Editorial del 17 de noviembre de 2015

La cancelación del partido amistoso entre Bélgica y España es otro triunfo de los asesinos de París, que sin embargo, es lógico que se haya decidido.

Uno de los detenidos en Bruselas ha confesado -aunque podría ser mentira- que condujo el pasado sábado al terrorista que salió vivo de París, Salah Abdeslam, a las inmediaciones del Estadio Rey Balduino, donde esta noche debía celebrarse el encuentro entre belgas y españoles.

El hombre más buscado por la policía europea es hermano de uno de los terroristas que se reventó en París con un cinturón de explosivos, y él mismo podría estar fuertemente armado. Las fuerzas antiterroristas temen que intente morir como su hermano, como mártir por la causa.

A Abdeslam se le continúa buscando en el barrio musulmán de Molenbeek, en Bruselas, un distrito en el que viven cerca de 70 mil personas. Localizar a un individuo entre miles de personas no es fácil, sobre todo si, como parece, los servicios de inteligencia tienen enormes dificultades para penetrar en el mundo encriptado y hermético del yihadismo.

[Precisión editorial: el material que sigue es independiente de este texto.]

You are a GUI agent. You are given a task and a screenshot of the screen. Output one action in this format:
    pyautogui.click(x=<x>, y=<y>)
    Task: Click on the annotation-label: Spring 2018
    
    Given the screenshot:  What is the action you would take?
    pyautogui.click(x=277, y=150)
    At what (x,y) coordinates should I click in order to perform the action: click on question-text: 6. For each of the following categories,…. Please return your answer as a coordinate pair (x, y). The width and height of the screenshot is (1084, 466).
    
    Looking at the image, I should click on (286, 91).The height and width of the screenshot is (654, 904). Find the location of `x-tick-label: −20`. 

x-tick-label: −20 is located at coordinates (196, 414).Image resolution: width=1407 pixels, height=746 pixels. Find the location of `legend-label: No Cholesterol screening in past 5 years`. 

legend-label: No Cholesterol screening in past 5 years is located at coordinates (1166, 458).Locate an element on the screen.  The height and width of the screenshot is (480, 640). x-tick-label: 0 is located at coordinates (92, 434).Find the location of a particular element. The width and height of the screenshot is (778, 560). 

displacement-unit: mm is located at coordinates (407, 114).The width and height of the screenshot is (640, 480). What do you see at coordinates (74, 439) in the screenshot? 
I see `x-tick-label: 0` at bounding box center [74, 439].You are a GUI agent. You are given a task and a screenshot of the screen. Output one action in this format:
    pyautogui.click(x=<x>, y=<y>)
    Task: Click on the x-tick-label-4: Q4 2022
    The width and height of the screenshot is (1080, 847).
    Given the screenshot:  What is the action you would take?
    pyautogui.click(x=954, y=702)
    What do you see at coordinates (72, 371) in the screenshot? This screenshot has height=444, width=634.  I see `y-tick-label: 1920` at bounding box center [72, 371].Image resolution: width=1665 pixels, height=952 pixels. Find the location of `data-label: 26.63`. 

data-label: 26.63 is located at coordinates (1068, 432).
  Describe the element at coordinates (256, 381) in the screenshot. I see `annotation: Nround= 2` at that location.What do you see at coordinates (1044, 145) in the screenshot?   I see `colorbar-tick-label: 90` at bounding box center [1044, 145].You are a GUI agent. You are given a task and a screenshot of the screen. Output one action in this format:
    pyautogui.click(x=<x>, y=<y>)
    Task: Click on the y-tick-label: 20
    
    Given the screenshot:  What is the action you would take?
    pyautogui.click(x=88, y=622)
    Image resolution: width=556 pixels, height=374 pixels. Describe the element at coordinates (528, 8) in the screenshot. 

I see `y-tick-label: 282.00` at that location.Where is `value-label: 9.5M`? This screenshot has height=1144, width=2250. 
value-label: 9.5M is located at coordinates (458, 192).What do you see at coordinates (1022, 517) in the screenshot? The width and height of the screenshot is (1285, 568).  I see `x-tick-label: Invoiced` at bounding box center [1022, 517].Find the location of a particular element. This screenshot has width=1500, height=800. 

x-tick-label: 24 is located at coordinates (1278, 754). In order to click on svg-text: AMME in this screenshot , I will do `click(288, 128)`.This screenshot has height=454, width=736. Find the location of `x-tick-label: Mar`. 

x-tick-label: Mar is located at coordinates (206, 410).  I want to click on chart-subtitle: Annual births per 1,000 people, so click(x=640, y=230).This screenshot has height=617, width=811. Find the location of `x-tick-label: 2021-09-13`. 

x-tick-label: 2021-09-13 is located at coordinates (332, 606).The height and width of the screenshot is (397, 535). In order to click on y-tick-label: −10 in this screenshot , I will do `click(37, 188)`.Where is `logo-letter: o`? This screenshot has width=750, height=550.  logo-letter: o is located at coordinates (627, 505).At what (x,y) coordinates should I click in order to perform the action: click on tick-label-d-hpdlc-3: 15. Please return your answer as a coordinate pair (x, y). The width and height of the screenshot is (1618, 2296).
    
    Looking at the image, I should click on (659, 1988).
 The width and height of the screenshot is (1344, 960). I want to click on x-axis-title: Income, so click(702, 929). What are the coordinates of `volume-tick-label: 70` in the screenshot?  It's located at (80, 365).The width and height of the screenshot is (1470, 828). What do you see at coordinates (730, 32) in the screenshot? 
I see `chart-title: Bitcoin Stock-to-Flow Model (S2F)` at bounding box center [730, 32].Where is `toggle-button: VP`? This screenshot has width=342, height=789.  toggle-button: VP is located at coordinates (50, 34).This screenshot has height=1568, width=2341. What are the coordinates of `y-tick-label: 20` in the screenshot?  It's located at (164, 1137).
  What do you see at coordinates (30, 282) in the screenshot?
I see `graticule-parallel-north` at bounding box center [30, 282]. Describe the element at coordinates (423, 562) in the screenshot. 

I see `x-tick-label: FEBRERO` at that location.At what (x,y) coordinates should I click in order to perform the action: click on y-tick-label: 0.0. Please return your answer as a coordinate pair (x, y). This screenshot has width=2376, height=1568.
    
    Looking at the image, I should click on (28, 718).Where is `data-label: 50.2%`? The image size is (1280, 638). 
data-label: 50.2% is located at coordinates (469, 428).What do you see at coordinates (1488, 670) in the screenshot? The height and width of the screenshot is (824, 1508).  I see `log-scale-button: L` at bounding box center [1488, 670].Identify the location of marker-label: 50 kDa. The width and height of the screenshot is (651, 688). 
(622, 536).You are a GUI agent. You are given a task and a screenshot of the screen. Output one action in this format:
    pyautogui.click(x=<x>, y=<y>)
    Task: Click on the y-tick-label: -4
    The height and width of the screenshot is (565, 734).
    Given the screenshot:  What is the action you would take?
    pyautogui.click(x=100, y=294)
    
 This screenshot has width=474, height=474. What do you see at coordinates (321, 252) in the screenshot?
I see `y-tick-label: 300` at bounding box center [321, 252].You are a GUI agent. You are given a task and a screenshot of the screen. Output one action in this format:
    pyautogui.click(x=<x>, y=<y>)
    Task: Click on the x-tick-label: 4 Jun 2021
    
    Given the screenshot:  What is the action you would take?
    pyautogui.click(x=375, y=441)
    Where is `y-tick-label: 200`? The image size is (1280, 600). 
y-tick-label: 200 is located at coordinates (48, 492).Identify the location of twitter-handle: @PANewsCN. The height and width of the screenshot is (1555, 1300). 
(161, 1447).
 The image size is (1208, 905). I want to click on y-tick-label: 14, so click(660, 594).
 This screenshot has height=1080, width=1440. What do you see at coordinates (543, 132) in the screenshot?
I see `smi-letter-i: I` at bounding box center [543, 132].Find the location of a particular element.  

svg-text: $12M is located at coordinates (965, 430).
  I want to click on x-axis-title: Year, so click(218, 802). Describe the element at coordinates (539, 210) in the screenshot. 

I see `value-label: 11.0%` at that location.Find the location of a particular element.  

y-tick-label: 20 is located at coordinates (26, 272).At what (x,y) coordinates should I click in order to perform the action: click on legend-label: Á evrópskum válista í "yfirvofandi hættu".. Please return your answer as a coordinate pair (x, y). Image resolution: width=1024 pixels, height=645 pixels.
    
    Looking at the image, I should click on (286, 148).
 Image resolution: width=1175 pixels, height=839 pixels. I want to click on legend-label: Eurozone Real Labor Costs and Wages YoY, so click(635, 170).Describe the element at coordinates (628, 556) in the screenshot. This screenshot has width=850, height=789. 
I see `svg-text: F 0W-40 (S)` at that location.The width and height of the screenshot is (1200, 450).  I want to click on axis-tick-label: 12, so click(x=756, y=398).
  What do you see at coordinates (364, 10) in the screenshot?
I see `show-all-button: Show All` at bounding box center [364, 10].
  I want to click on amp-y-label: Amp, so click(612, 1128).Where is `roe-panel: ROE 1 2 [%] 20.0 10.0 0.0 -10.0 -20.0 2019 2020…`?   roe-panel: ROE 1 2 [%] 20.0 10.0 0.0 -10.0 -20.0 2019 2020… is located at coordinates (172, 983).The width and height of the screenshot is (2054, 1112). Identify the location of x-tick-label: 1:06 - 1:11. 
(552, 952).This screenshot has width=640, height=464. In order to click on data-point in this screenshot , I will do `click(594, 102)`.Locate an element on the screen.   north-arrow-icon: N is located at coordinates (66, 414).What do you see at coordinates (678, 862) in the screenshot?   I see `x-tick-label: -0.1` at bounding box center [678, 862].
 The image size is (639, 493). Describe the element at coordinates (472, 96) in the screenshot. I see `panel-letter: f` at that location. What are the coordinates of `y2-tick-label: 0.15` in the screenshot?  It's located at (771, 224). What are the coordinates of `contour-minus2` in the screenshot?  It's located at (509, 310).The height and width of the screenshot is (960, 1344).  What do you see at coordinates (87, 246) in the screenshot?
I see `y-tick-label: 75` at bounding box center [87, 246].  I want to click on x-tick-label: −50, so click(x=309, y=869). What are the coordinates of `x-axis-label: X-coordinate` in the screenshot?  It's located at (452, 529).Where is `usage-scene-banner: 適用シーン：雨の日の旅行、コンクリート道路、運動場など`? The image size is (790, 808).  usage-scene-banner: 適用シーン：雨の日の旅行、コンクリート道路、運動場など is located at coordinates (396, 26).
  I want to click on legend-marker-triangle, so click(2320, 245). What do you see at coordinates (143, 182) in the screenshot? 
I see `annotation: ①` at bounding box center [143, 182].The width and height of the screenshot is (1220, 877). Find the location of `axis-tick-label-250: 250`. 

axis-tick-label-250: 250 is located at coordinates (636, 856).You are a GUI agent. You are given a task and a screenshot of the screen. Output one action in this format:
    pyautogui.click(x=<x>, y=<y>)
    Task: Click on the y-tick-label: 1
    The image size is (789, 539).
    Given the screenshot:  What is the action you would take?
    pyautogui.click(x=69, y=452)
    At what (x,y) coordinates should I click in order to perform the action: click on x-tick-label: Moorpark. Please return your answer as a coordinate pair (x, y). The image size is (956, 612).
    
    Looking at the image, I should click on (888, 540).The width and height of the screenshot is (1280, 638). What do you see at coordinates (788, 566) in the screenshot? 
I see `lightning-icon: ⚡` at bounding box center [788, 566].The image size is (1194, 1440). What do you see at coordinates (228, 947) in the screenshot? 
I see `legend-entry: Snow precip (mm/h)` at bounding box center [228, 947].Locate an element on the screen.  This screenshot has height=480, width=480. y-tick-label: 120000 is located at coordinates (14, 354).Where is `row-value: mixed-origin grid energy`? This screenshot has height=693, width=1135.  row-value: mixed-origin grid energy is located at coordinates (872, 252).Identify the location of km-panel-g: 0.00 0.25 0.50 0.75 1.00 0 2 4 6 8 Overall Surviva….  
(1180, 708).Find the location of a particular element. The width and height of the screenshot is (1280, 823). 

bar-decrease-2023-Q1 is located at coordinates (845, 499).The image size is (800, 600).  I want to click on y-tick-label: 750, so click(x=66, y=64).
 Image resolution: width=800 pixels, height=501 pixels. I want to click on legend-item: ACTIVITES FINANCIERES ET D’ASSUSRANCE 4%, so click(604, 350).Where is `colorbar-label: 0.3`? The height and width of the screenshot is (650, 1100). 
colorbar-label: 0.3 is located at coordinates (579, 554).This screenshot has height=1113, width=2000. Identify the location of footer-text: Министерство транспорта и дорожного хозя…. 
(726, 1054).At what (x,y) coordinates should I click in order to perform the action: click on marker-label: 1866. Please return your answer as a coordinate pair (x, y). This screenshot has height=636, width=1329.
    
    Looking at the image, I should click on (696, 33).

Aunque Hollande y Europa hablen desde hace 2 días abiertamente de guerra y de destruir al Estado islámico, lo cierto es que una cifra indeterminada de fanáticos asesinos en potencia no están en Siria sino aquí. Esa es otra guerra de la que se habla menos. Y es la que nos mata aleatoriamente en las terrazas de una cafetería cualquiera.